Reading the code in Tribe’s way would make it a subjective, partisan tool to be used against judges. Could judges rule in a case involving the political party of the president who nominated them to the court? The whole idea of judges is to advance impartial justice. If we interpreted the Constitution as Tribe would have it, however, a judge ruling in such a case would be an unconstitutional use of the code and, moreover, would require condemnation of that sort of impartiality.
Tribe’s addition of “spouse” to the parties covered by the code in a “proceeding” is clearly unwarranted regarding Ginni Thomas. The code covers children and spouses among those whose “personal financial interests” must be considered when looking at beneficiaries. There is no financial interest involved here. No one has even hinted at such a motive.

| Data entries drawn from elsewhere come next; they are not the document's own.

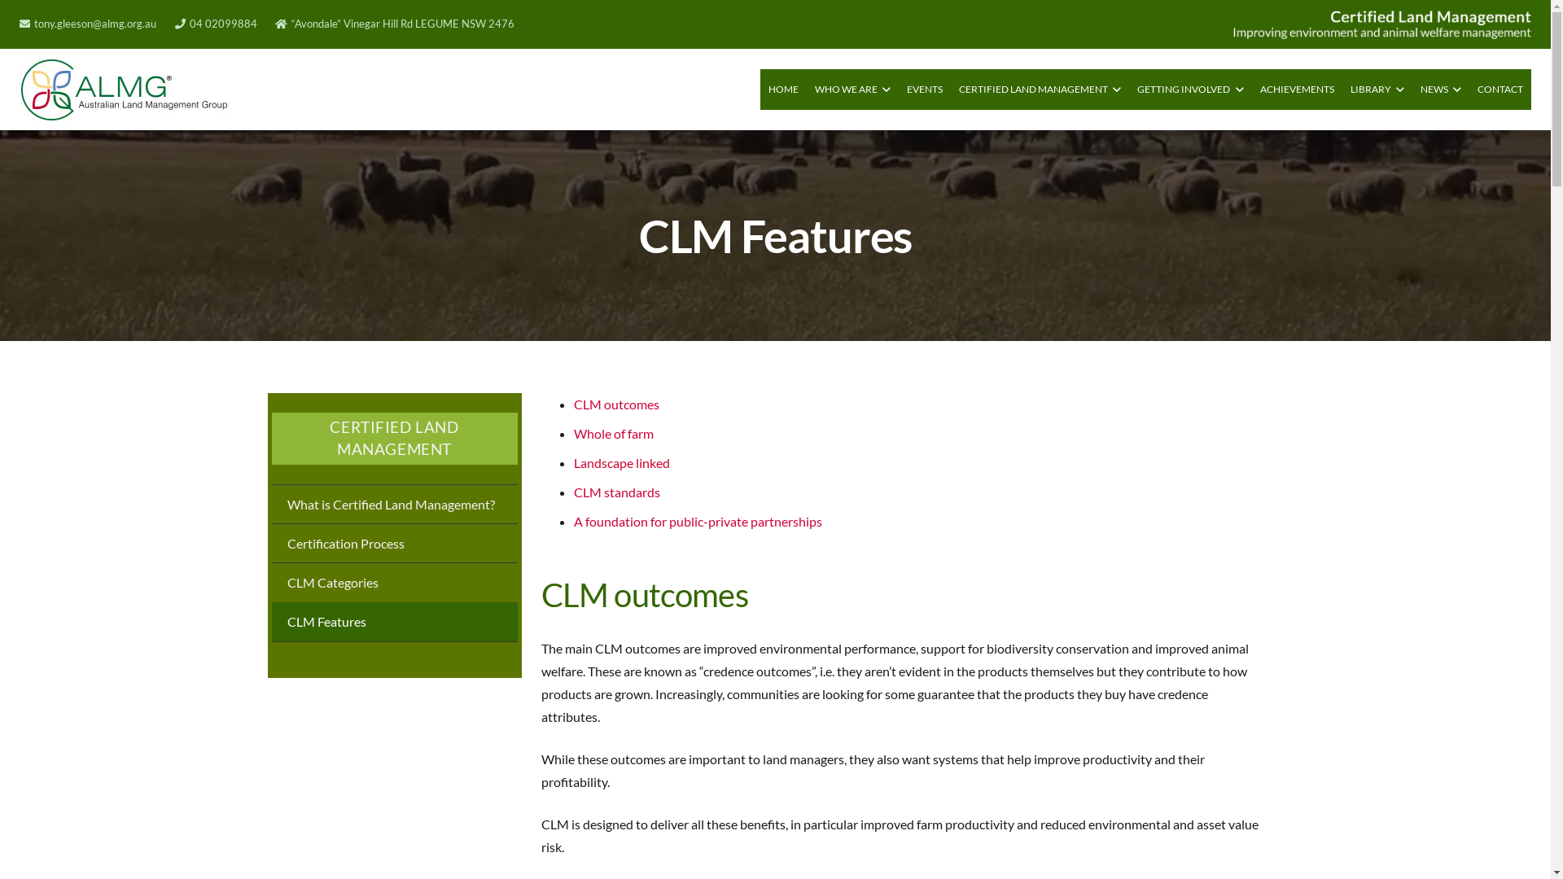 This screenshot has width=1563, height=879. What do you see at coordinates (215, 24) in the screenshot?
I see `'04 02099884'` at bounding box center [215, 24].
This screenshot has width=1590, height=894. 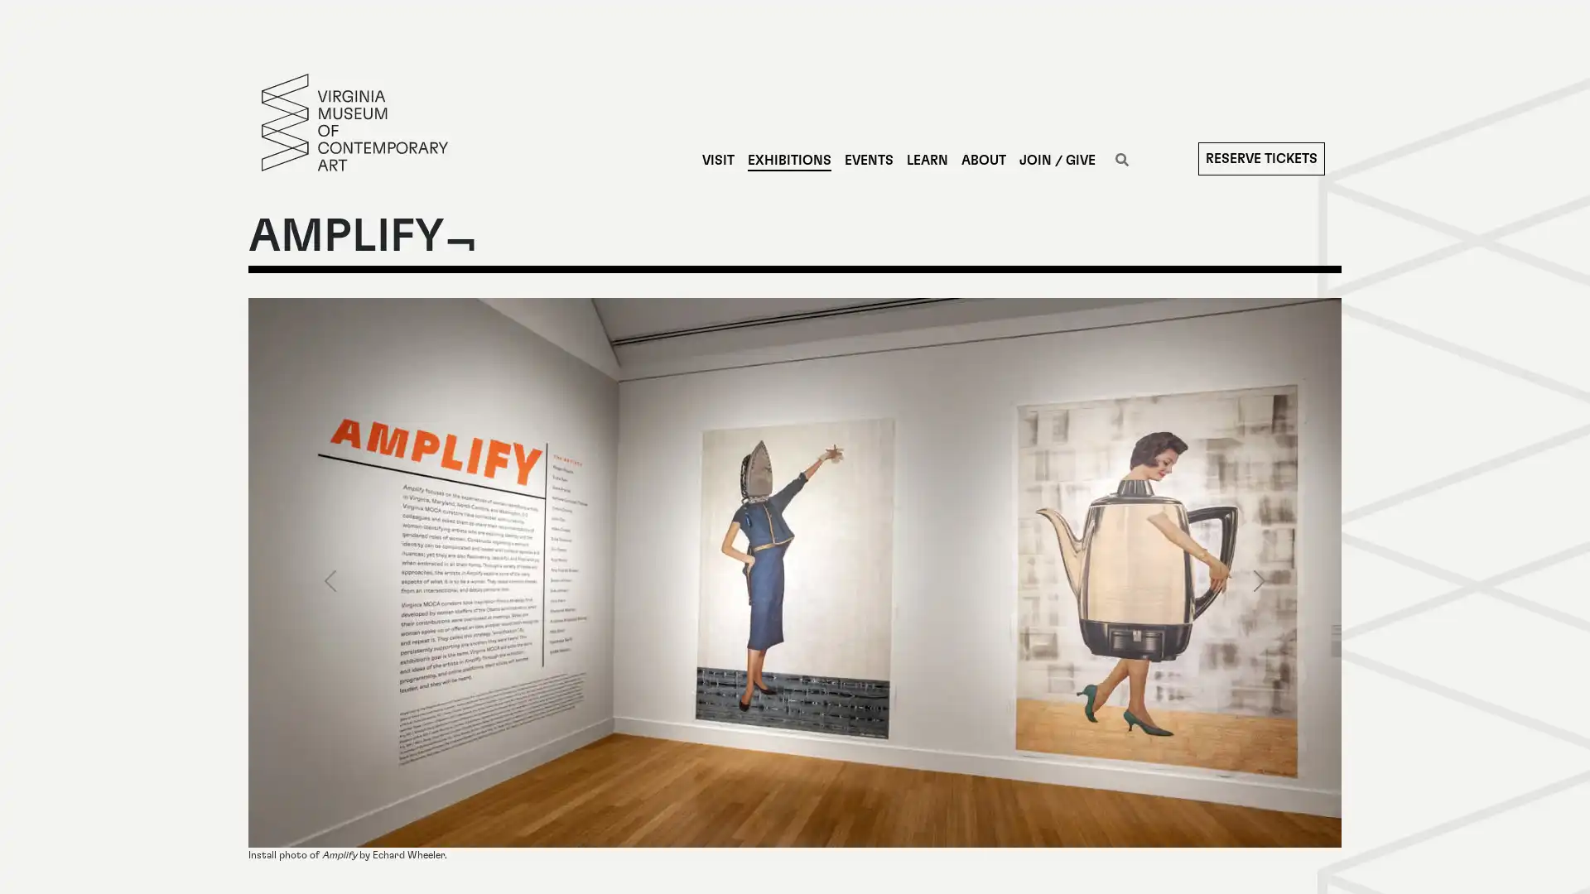 What do you see at coordinates (330, 580) in the screenshot?
I see `Previous` at bounding box center [330, 580].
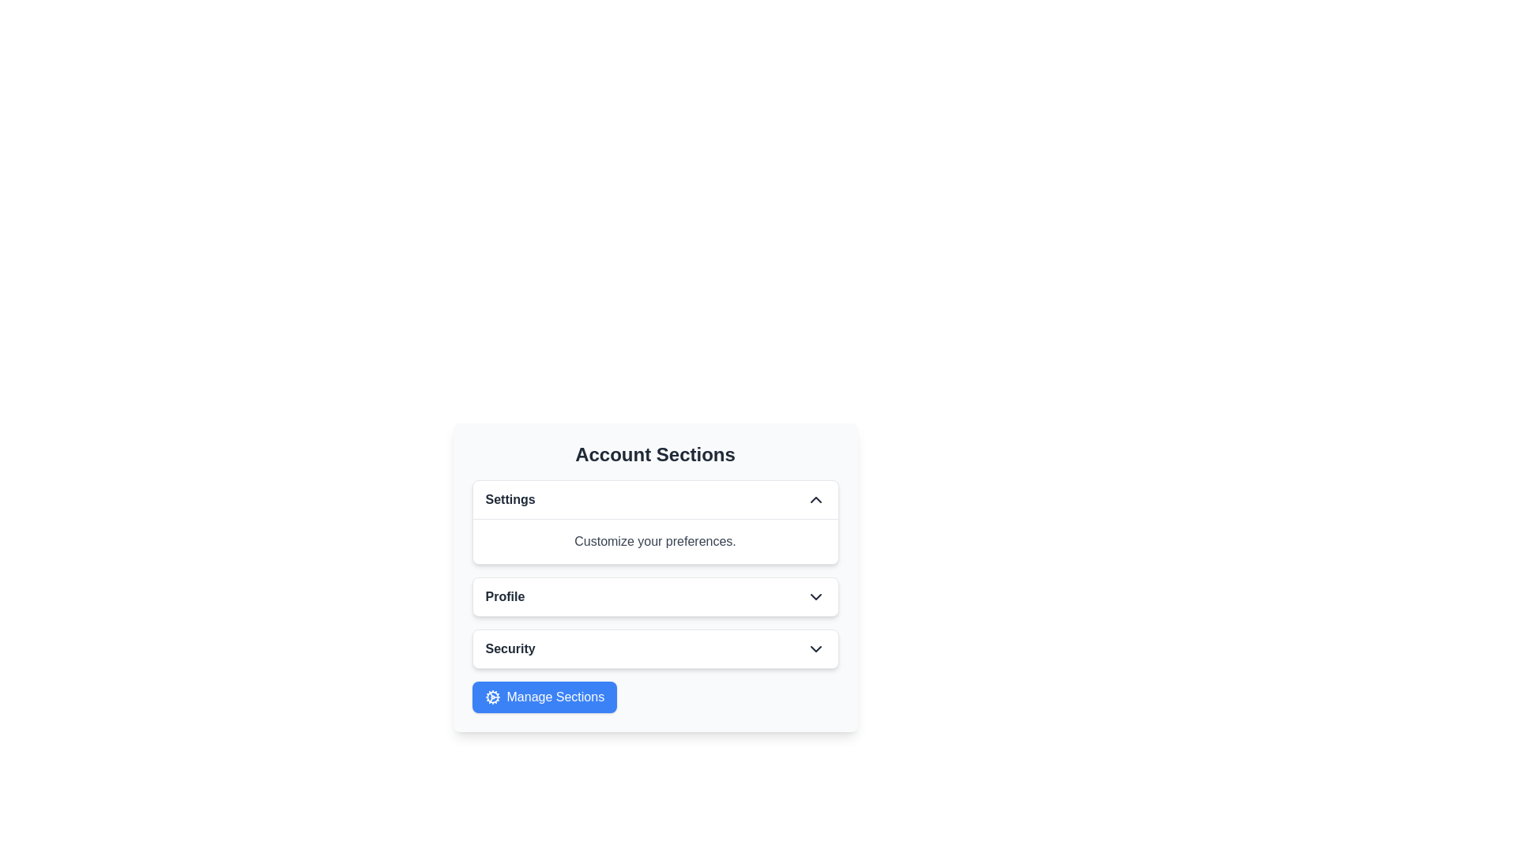 This screenshot has height=853, width=1517. I want to click on the downward-facing chevron icon located at the far-right side of the 'Security' option, so click(815, 648).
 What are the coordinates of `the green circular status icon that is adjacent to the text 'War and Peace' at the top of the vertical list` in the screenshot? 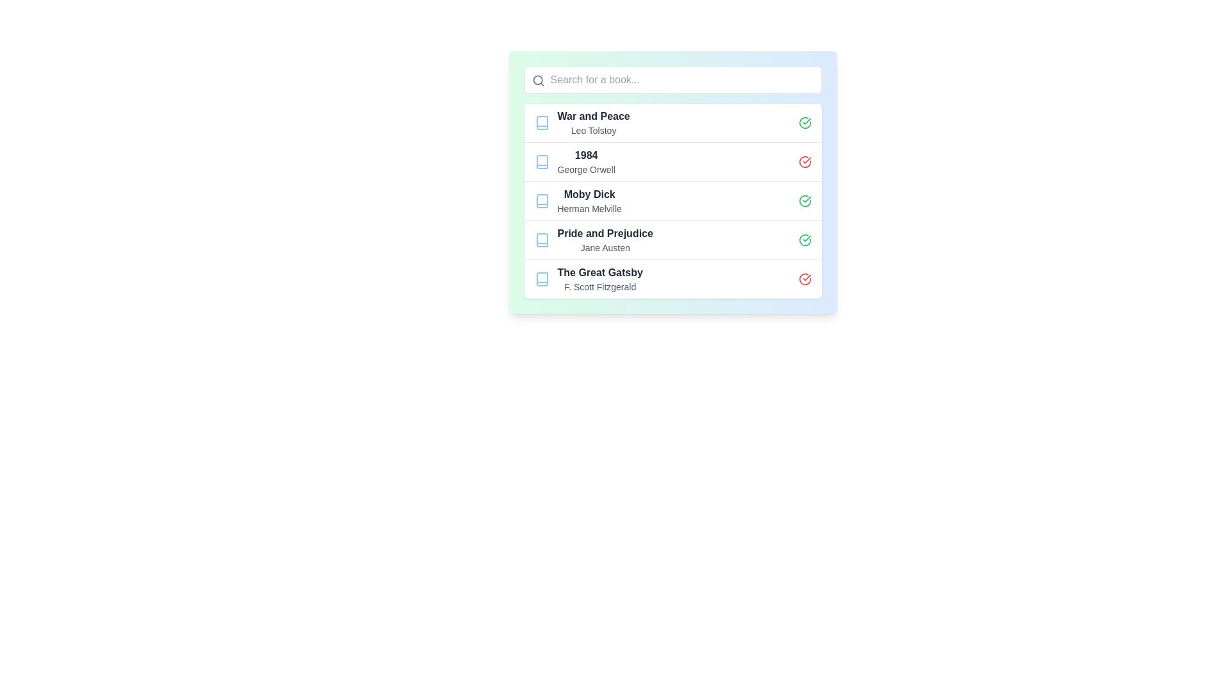 It's located at (804, 123).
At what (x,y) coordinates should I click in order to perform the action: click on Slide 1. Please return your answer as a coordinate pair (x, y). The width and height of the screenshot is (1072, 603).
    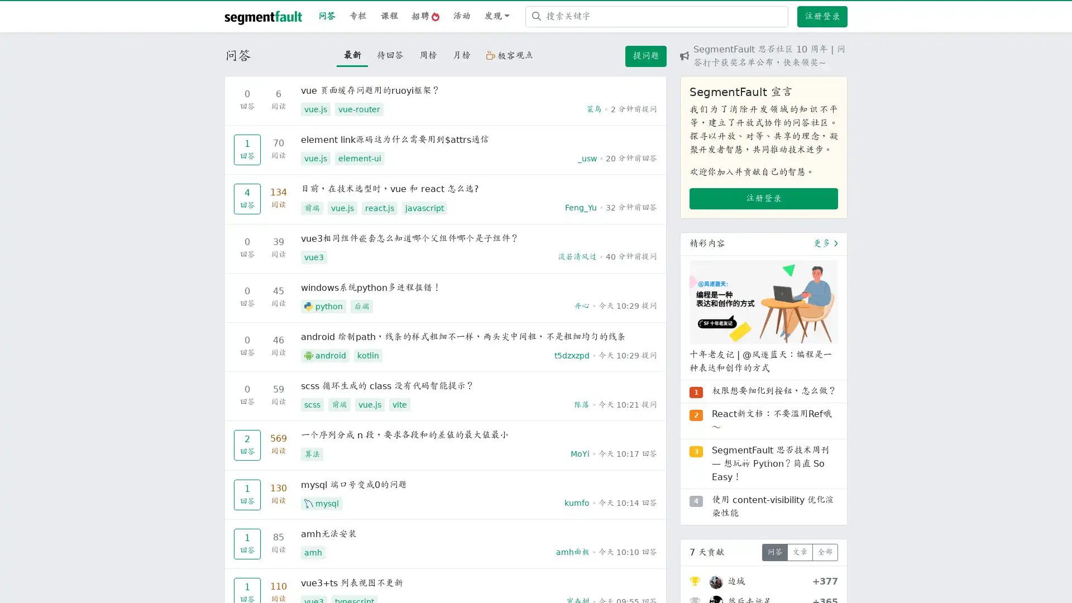
    Looking at the image, I should click on (743, 461).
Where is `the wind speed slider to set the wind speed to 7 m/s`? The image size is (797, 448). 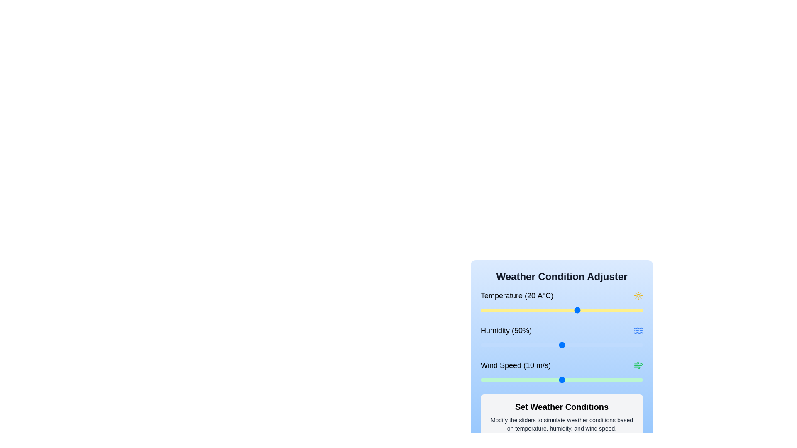
the wind speed slider to set the wind speed to 7 m/s is located at coordinates (537, 380).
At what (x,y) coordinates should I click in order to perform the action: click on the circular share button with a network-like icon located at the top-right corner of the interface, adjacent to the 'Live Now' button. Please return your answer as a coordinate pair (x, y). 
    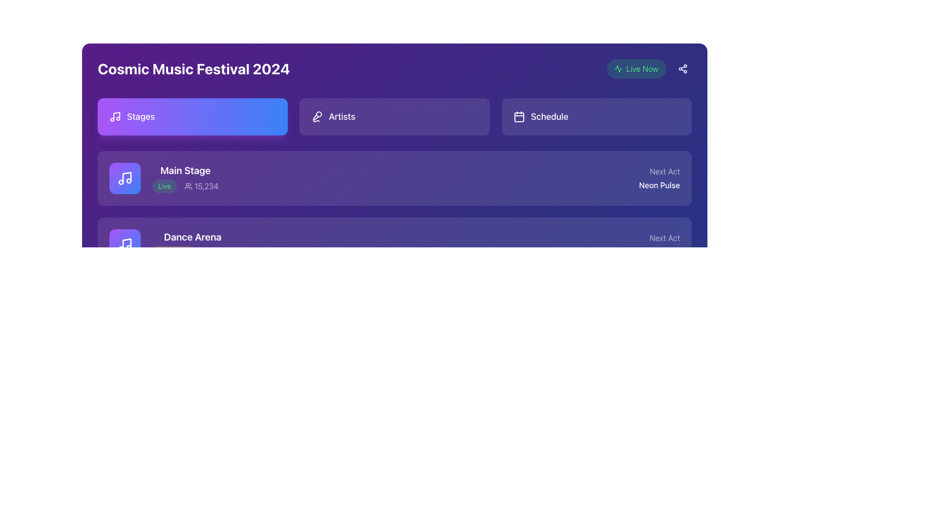
    Looking at the image, I should click on (682, 68).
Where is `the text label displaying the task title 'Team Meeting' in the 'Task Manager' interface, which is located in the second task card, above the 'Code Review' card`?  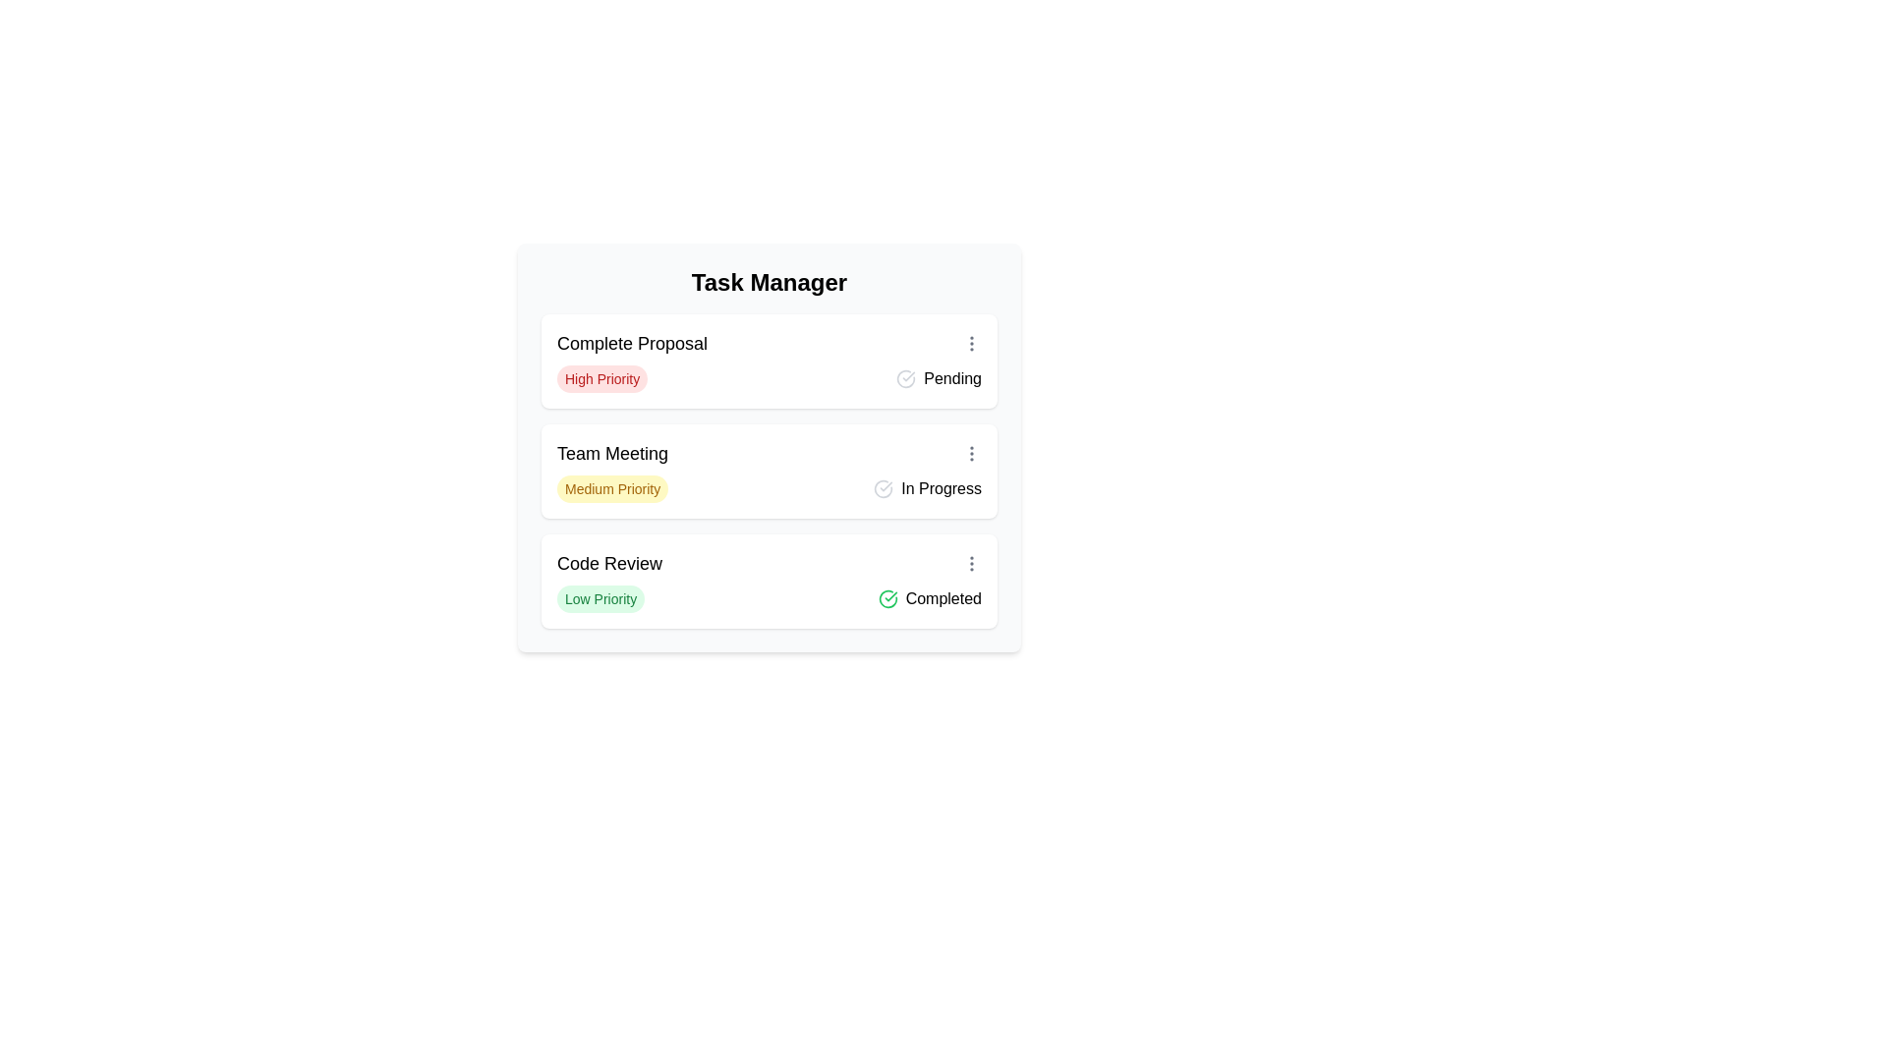
the text label displaying the task title 'Team Meeting' in the 'Task Manager' interface, which is located in the second task card, above the 'Code Review' card is located at coordinates (611, 454).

Of course, the drafters of the code were well aware that the pool from which Supreme Court justices are selected would often include prominent political figures, such as former President William Howard Taft. It should not prohibit judges from socializing with members of Congress or other public or private figures. For example, the late Justice Antonin Scalia went duck hunting with former Vice President Dick Cheney. (That may have been imprudent given Cheney’s infamous carelessness regarding firearms, but it was not unethical.)
But there is one good purpose in examining this code. One is obliged to ask whether the code originated in Progressive-era reforms, which were intended to erode the separation of powers. That would be something to consider, but we don’t require that distraction to examine this particular anti-Thomas allegation.
Tribe’s diatribe, we must conclude, is nothing more than rank “grudgery” disguising itself as erudite support for the rule of law. While the oversight functions of Congress are essential to the separation of powers, runaway investigations are as great an evil as runaway bureaucracies and judges—not to exclude scholars of the law, who comprise yet another part of the administrative state which sprawls upon us. Justice Thomas stands for defiance of such accretions on our fundamental law, as even nonconservative observers acknowledge.